Spatial Axes of Limb Development and Their Signaling Centers

Proximodistal Limb Development

The limb develops in a proximal to distal direction, with the shoulder forming before the elbow and the elbow before the wrist (shoulder → arm → forearm → hand). This progression is controlled by the AER, a thickened layer of ectoderm that condenses over the limb bud. This signaling center guides the underlying mesoderm to differentiate into appropriate structures. , Removal of the AER results in limb truncation ( Figs. 35.4 and 35.5 ). Ectopic implantation of the AER causes additional limbs to form ( Fig. 35.6 ). , , , The secreted proteins within the AER that yield this effect are fibroblast growth factors. , In fact, removal of the AER can be overcome by application of fibroblast growth factors ( Fig. 35.7 ). Mice deficient in various fibroblast growth factors have complete transverse limb defects.

Fig. 35.4, Removal of the apical ectodermal ridge (AER) from the developing limb bud results in limb truncation.

Fig. 35.5, Short below-the-elbow transverse deficiency with residual nubbins attributed to loss of apical ectodermal ridge function.

Fig. 35.6, A 2-year-old with three legs attributed to ectopic implantation of the apical ectodermal ridge (AER). A, Clinical appearance. B, X-ray.

Fig. 35.7, The secreted proteins within the AER are fibroblast growth factors. Removal of the AER can be overcome by application of fibroblast growth factors that preserves limb growth.

When explaining limb truncation or transverse deficiencies to a parent, we explain that the AER was not physically removed. However, we do have evidence to suggest that bleeding or ischemia within the AER resulted in its failure to work properly.

Transverse deficiencies are usually sporadic without any underlying reason. Concern for teratogen exposure is raised when multiple limbs are involved, suggesting a widespread insult to all developing limb buds. Transverse differences are not inheritable, and future children are unlikely to be affected.

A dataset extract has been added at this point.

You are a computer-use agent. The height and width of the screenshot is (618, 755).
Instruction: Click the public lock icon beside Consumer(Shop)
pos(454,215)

Anteroposterior Limb Development

The limb also develops in an anteroposterior (i.e., radioulnar or preaxial-postaxial) direction. The ZPA resides within the posterior margin of the limb bud and functions as a signaling center for anterior to posterior limb development. , This signaling pathway polarizes the limb into a radial margin and an ulnar border. The signaling molecule within this pathway is the sonic hedgehog compound. Transplantation of the ZPA or sonic hedgehog protein causes mirror duplication of the ulnar aspect of the limb ( Fig. 35.8 ). The extent of duplication is dose dependent, and greater transference results in more replication ( Fig. 35.9 ). This explains the variable numbers of fingers and different phenotypes of mirror hands ( Table 35.3 ). Mutant mice that express sonic hedgehog protein in the anterior limb bud are polydactylous, with duplication of their ulnar digits. Triphalangeal thumbs (thumbs with three phalanges, instead of the usual two) arise secondary to point mutations, resulting in ectopic sonic hedgehog compound at the anterior margin of the limb bud.

Fig. 35.8, Transplantation of the zone of polarizing activity (ZPA) or sonic hedgehog protein causes mirror image duplication of the ulnar aspect of the limb. AER, Apical ectodermal ridge.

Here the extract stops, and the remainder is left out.